Given information:
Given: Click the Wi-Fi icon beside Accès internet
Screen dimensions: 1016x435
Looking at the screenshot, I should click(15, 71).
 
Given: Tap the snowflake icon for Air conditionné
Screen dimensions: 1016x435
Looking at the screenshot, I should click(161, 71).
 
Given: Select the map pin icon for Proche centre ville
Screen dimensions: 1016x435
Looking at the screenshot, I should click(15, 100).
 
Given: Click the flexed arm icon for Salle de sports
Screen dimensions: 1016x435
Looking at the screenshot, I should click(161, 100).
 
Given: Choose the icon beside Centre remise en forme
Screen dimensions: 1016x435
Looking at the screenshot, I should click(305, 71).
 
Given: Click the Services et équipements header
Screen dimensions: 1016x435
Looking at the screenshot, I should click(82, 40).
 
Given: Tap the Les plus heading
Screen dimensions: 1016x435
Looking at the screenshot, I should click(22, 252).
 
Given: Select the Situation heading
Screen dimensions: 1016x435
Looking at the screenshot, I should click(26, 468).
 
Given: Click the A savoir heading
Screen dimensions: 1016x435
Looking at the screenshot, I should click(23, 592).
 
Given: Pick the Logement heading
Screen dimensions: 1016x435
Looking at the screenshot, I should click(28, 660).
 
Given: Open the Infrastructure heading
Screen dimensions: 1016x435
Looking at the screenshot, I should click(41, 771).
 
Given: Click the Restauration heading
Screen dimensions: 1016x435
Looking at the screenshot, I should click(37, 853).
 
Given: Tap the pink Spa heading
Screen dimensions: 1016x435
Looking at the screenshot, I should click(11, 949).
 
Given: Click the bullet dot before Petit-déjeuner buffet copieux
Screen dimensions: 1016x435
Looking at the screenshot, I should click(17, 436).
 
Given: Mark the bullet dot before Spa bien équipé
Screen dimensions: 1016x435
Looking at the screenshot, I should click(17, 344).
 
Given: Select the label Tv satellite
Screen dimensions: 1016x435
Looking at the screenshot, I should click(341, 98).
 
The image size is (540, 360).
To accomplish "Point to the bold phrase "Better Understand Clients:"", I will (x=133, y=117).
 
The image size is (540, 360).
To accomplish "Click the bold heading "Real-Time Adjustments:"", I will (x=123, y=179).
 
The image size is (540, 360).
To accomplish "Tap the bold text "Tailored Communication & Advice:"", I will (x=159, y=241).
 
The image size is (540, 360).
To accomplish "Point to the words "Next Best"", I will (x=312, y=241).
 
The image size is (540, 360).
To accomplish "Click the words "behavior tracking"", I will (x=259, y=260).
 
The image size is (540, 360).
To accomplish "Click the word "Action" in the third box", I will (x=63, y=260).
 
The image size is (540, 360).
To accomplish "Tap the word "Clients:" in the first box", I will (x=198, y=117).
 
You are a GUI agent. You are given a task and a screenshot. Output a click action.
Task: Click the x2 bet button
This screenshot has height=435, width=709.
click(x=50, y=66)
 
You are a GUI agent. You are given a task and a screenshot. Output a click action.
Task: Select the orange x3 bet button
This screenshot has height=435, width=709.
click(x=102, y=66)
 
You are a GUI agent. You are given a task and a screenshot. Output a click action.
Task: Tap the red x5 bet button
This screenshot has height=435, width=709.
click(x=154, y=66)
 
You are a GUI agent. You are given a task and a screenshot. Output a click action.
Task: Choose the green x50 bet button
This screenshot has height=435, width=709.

What to work on:
Convert the lines above into a JSON list of strings, with one string per line and no blank lines.

Complete answer:
[
  "Given: Click the Wi-Fi icon beside Accès internet",
  "Screen dimensions: 1016x435",
  "Looking at the screenshot, I should click(15, 71).",
  "Given: Tap the snowflake icon for Air conditionné",
  "Screen dimensions: 1016x435",
  "Looking at the screenshot, I should click(161, 71).",
  "Given: Select the map pin icon for Proche centre ville",
  "Screen dimensions: 1016x435",
  "Looking at the screenshot, I should click(15, 100).",
  "Given: Click the flexed arm icon for Salle de sports",
  "Screen dimensions: 1016x435",
  "Looking at the screenshot, I should click(161, 100).",
  "Given: Choose the icon beside Centre remise en forme",
  "Screen dimensions: 1016x435",
  "Looking at the screenshot, I should click(305, 71).",
  "Given: Click the Services et équipements header",
  "Screen dimensions: 1016x435",
  "Looking at the screenshot, I should click(82, 40).",
  "Given: Tap the Les plus heading",
  "Screen dimensions: 1016x435",
  "Looking at the screenshot, I should click(22, 252).",
  "Given: Select the Situation heading",
  "Screen dimensions: 1016x435",
  "Looking at the screenshot, I should click(26, 468).",
  "Given: Click the A savoir heading",
  "Screen dimensions: 1016x435",
  "Looking at the screenshot, I should click(23, 592).",
  "Given: Pick the Logement heading",
  "Screen dimensions: 1016x435",
  "Looking at the screenshot, I should click(28, 660).",
  "Given: Open the Infrastructure heading",
  "Screen dimensions: 1016x435",
  "Looking at the screenshot, I should click(41, 771).",
  "Given: Click the Restauration heading",
  "Screen dimensions: 1016x435",
  "Looking at the screenshot, I should click(37, 853).",
  "Given: Tap the pink Spa heading",
  "Screen dimensions: 1016x435",
  "Looking at the screenshot, I should click(11, 949).",
  "Given: Click the bullet dot before Petit-déjeuner buffet copieux",
  "Screen dimensions: 1016x435",
  "Looking at the screenshot, I should click(17, 436).",
  "Given: Mark the bullet dot before Spa bien équipé",
  "Screen dimensions: 1016x435",
  "Looking at the screenshot, I should click(17, 344).",
  "Given: Select the label Tv satellite",
  "Screen dimensions: 1016x435",
  "Looking at the screenshot, I should click(341, 98).",
  "The image size is (540, 360).",
  "To accomplish \"Point to the bold phrase \"Better Understand Clients:\"\", I will (x=133, y=117).",
  "The image size is (540, 360).",
  "To accomplish \"Click the bold heading \"Real-Time Adjustments:\"\", I will (x=123, y=179).",
  "The image size is (540, 360).",
  "To accomplish \"Tap the bold text \"Tailored Communication & Advice:\"\", I will (x=159, y=241).",
  "The image size is (540, 360).",
  "To accomplish \"Point to the words \"Next Best\"\", I will (x=312, y=241).",
  "The image size is (540, 360).",
  "To accomplish \"Click the words \"behavior tracking\"\", I will (x=259, y=260).",
  "The image size is (540, 360).",
  "To accomplish \"Click the word \"Action\" in the third box\", I will (x=63, y=260).",
  "The image size is (540, 360).",
  "To accomplish \"Tap the word \"Clients:\" in the first box\", I will (x=198, y=117).",
  "You are a GUI agent. You are given a task and a screenshot. Output a click action.",
  "Task: Click the x2 bet button",
  "This screenshot has height=435, width=709.",
  "click(x=50, y=66)",
  "You are a GUI agent. You are given a task and a screenshot. Output a click action.",
  "Task: Select the orange x3 bet button",
  "This screenshot has height=435, width=709.",
  "click(x=102, y=66)",
  "You are a GUI agent. You are given a task and a screenshot. Output a click action.",
  "Task: Tap the red x5 bet button",
  "This screenshot has height=435, width=709.",
  "click(x=154, y=66)",
  "You are a GUI agent. You are given a task and a screenshot. Output a click action.",
  "Task: Choose the green x50 bet button",
  "This screenshot has height=435, width=709."
]